Thursday, May 21, 2009

Outing people: good or bad?

'Outrage': Kirby Dick kicks open Washington's closet door
Trailer

Is it ever okay to out someone?

The obvious response is: No, never. We as people have individual rights to privacy that extend to everyone; just because you're a politician and have accepted that de facto your life is not as private as it once was does not mean that the de facto situation takes on any sort of de jure facet. You SHOULD expect the same level of privacy that everyone else gets and you SHOULD receive it. Unfortunately you probably won't expect or receive it, but that doesn't mean such deprivatizing of private matters is acceptable.

The more honest one: It's complicated.

You should never out someone for the sake of outing them (in order to, for example, discredit them or shame them). In an ideal world, like I said, everyone has their right to privacy. However, consider this: In court, a witness's own criminal record is inadmissible information, UNLESS THE CONVICTION IS SPECIFICALLY RELATED TO DISHONESTY (i.e. fraud, perjury, etc.). So you can't bring up a criminal record unless it calls into question the value of the individual's testimony.

If someone's history is seriously relevant to the debate then maybe it is admissible, even if it's related to something usually private (like sexuality or a criminal record). Maybe. I still think it's a douche move--there are legit ways to attack anti-gay legislation that don't amount to ad hominem attacks against politicians, after all--but I suppose if the debate devolves into mudslinging and you don't feel mature enough to rise above it, it's fair ammunition.

Sunday, May 3, 2009

We couldn't get ONE person out of two dozen? REALLY?

You've probably heard about the "bathroom bill" that came up for a vote (and was shot down) in the New Hampshire senate this past week. I honestly can't help but take this personally. It would be one thing if the bill just lost--a vote split almost 50-50 (or 11-13 as the case may be, whatever) would at least be a sign of progress. I'd be absolutely ecstatic if 50% of the members of any group were defending me and my gender identity.

But the fact is, it was shot down unanimously. Twenty-four reasonable, intelligent people ALL voted that as long as I'm in New Hampshire, my rights to housing, job security, and safe urination were all essentially nil, because I was born with a penis.

This wasn't even a radical proposition: the law would have only affected housing, job security, etc. because the toilet issue which made such a stir was resolved already. Laws already prevent discrimination based on sex, and the men's room/ladies' room dichotomy smacks of separate-but-equal to me; essentially sex-specific restrooms are already enforced by courtesy, not law.

People stated that they were worried about predators using this statute to legally prowl in women's restrooms. In the hundred-or-so locales with similar laws that has never been reported to be a problem. People say they want to protect their daughters, their wives--then lobby about an important (and real) issue like the rape kits that go untested for years or clearing the wage gap. Don't take an opportunity like this to point out how you think I'm sub-human--I know you think that. And now I know your legislative body thinks that, too.

I'm not sure what you can do about this as an individual. I even understand if you're not up-in-arms about it--I'm not from New Hampshire and it took me a while to get well and truly pissed about this, too. But here's something small: any time you hear someone call this the "bathroom bill" correct them and inform that (a) I can already use any bathroom I want and (b) this decision had the more significant effect of essentially letting me know that I couldn't necessarily rent an apartment (which would have a bathroom in it and solve this whole problem).

----------------

Transcribe the portion of the blog post above starting with "I'm not sure" and going on through "this whole problem).".

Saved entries
----------------

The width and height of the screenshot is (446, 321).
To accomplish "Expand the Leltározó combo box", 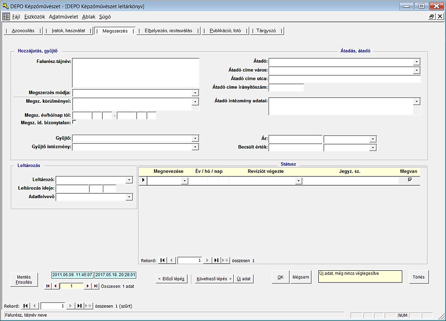I will point(129,180).
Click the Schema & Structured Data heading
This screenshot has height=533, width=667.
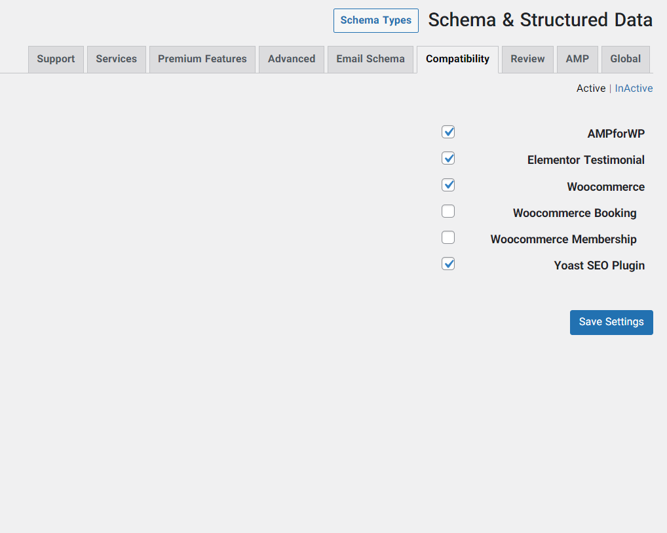tap(540, 20)
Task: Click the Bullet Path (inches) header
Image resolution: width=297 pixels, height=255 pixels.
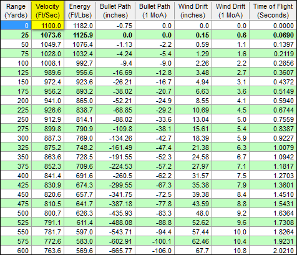Action: (115, 11)
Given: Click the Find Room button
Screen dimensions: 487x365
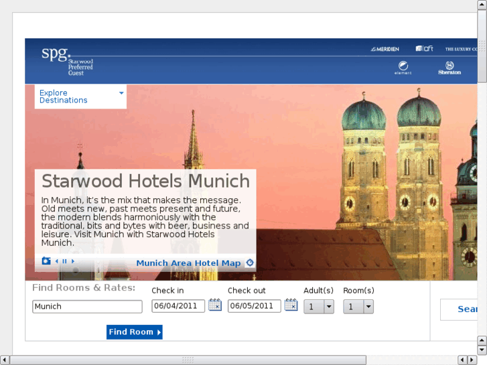Looking at the screenshot, I should click(x=134, y=332).
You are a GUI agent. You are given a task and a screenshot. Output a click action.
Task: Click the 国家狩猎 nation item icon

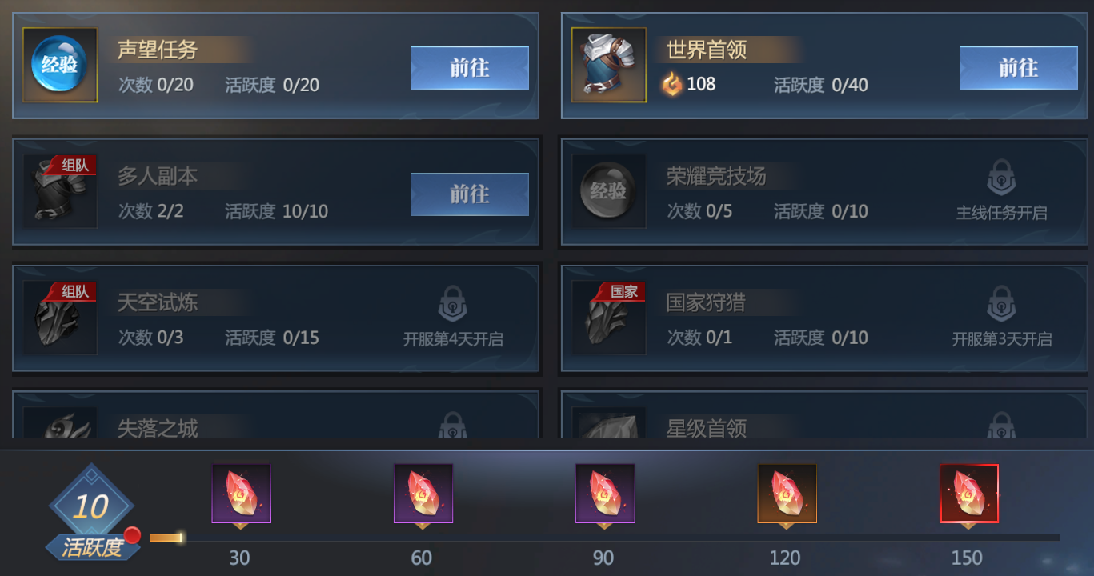point(609,318)
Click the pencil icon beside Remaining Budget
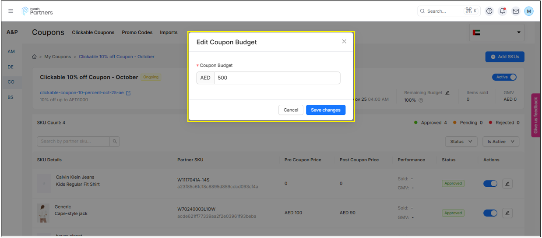 [x=447, y=93]
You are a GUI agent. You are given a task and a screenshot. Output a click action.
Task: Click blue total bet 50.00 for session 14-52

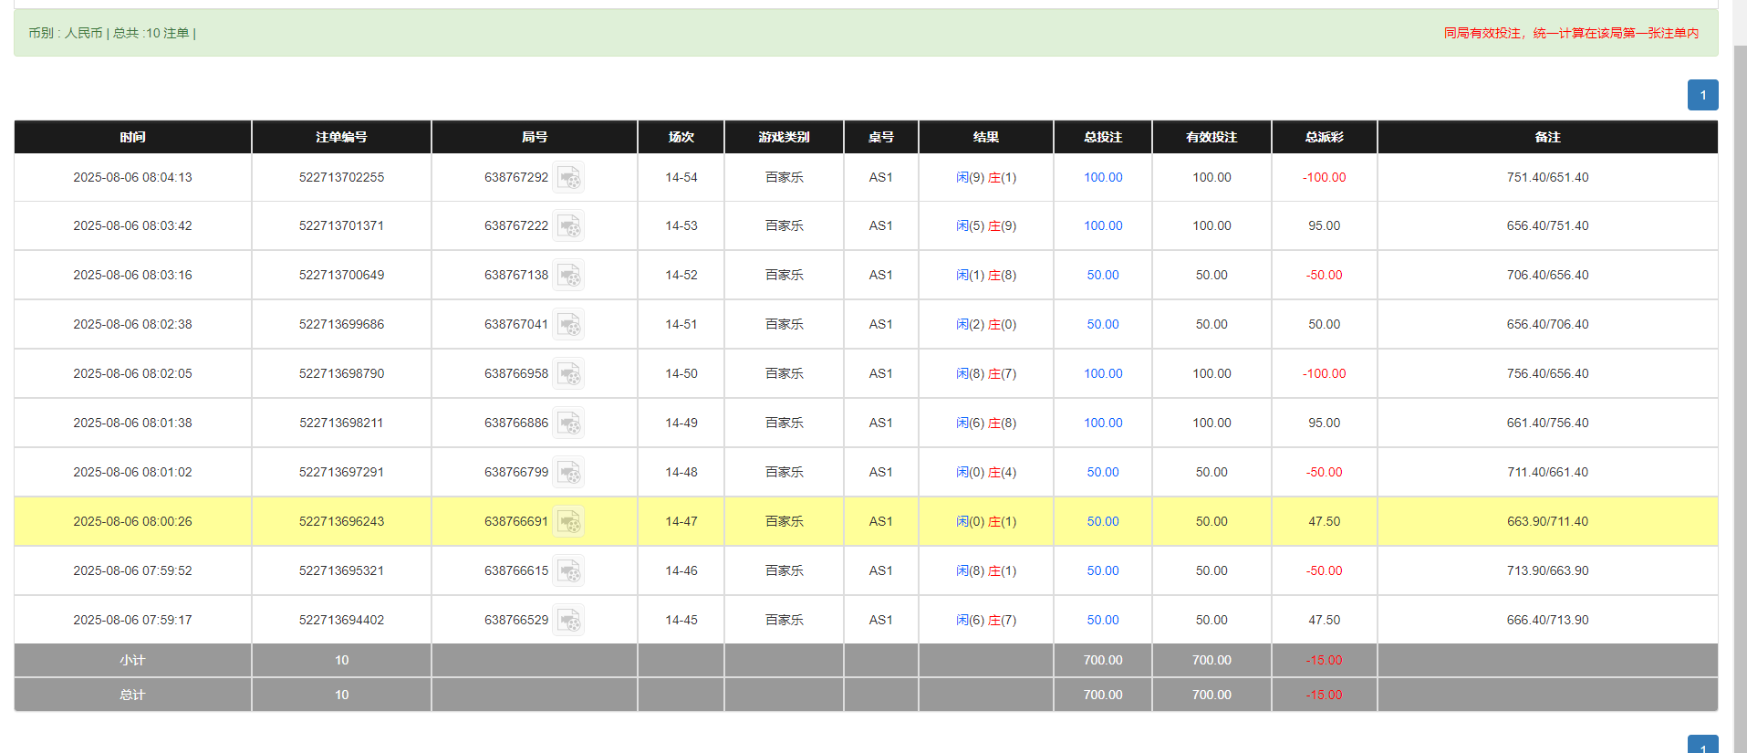click(1102, 275)
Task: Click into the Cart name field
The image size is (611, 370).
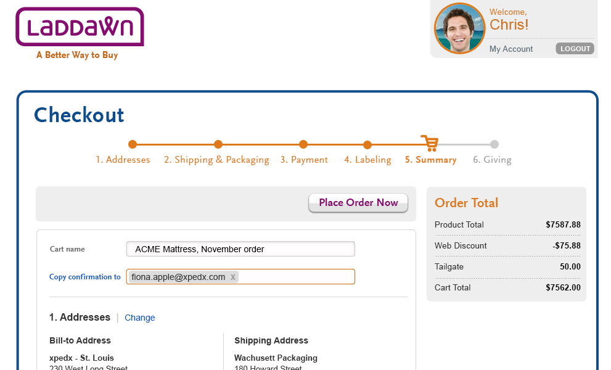Action: [240, 249]
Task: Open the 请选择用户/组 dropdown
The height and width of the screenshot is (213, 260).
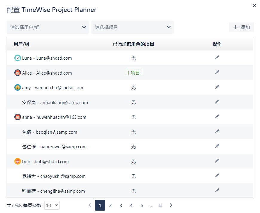Action: tap(48, 27)
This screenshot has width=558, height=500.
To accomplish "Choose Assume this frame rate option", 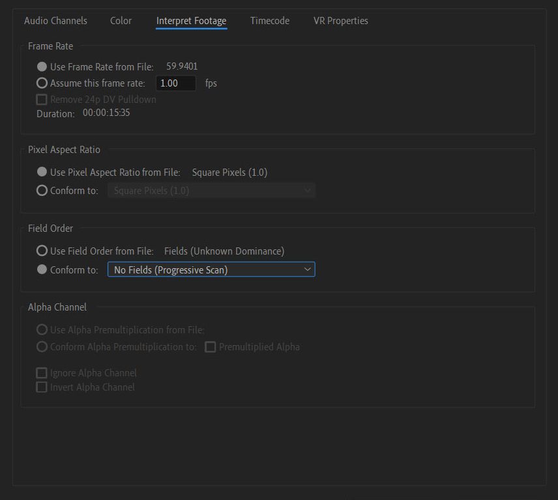I will (42, 83).
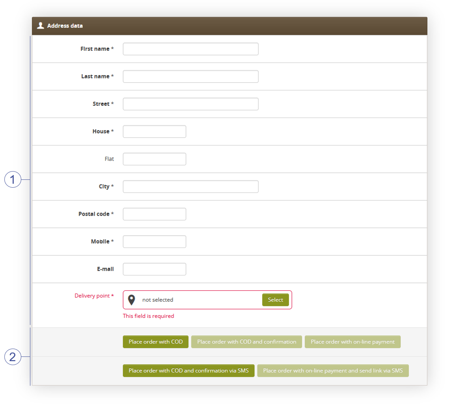Click the Flat input field
Viewport: 455px width, 406px height.
coord(155,159)
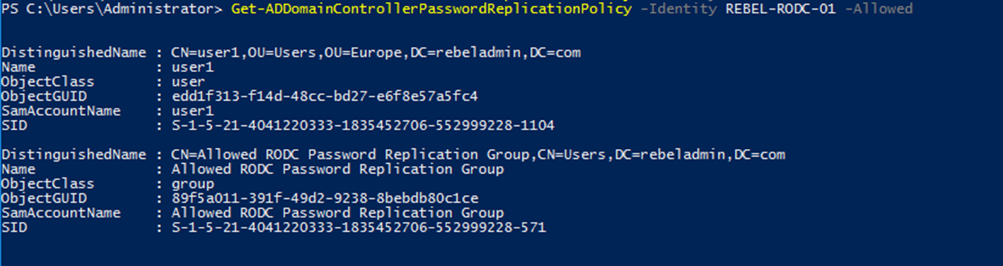Screen dimensions: 1003x266
Task: Click the PS C:\Users\Administrator prompt
Action: coord(112,9)
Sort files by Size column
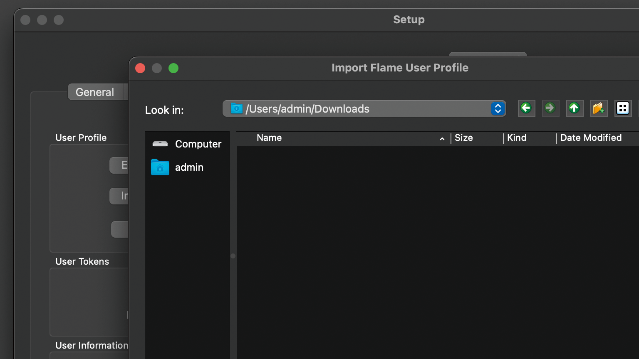This screenshot has width=639, height=359. [464, 138]
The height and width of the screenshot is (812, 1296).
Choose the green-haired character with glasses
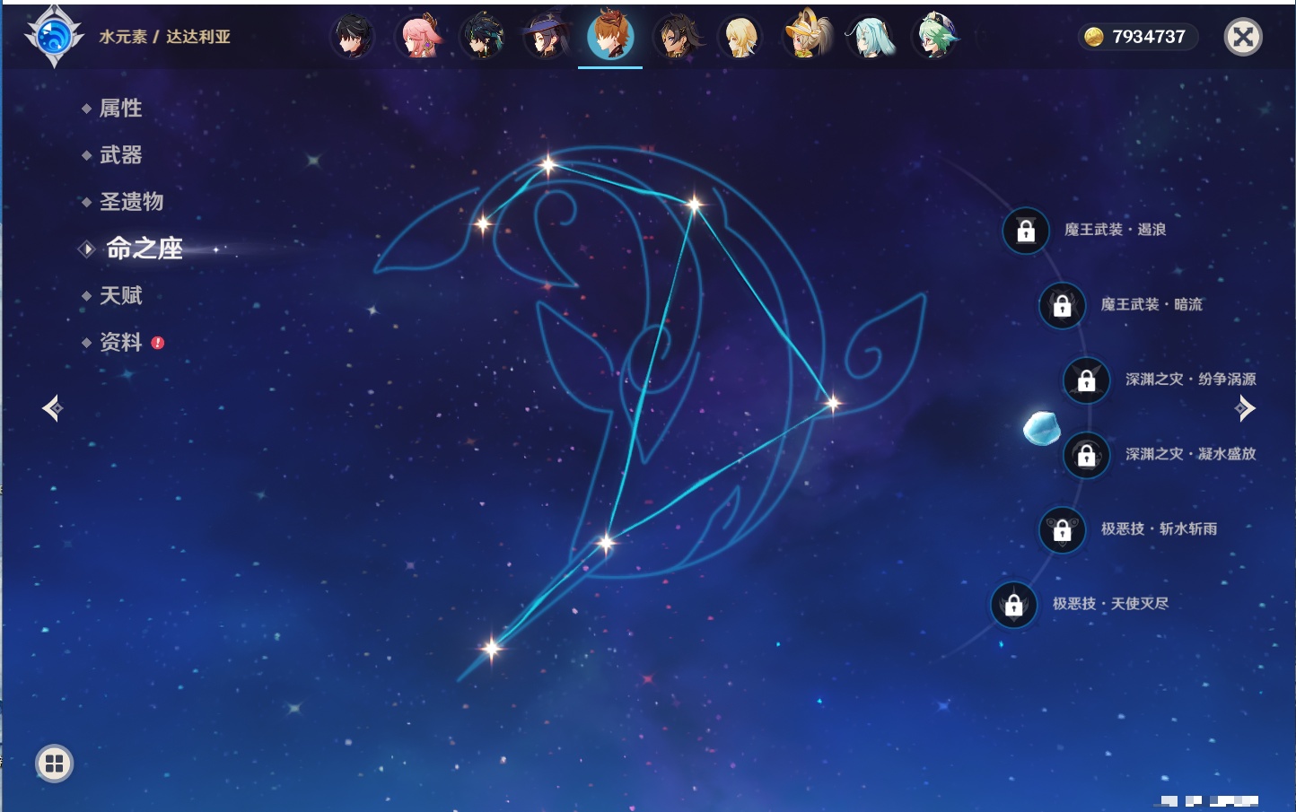(x=934, y=37)
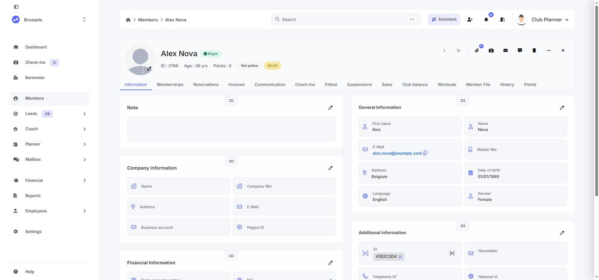The image size is (599, 280).
Task: Open the Club Planner user menu
Action: (x=542, y=19)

----------------

RESULT OF THE TASK:
I'm not sure what you can do about this as an individual. I even understand if you're not up-in-arms about it--I'm not from New Hampshire and it took me a while to get well and truly pissed about this, too. But here's something small: any time you hear someone call this the "bathroom bill" correct them and inform that (a) I can already use any bathroom I want and (b) this decision had the more significant effect of essentially letting me know that I couldn't necessarily rent an apartment (which would have a bathroom in it and solve this whole problem).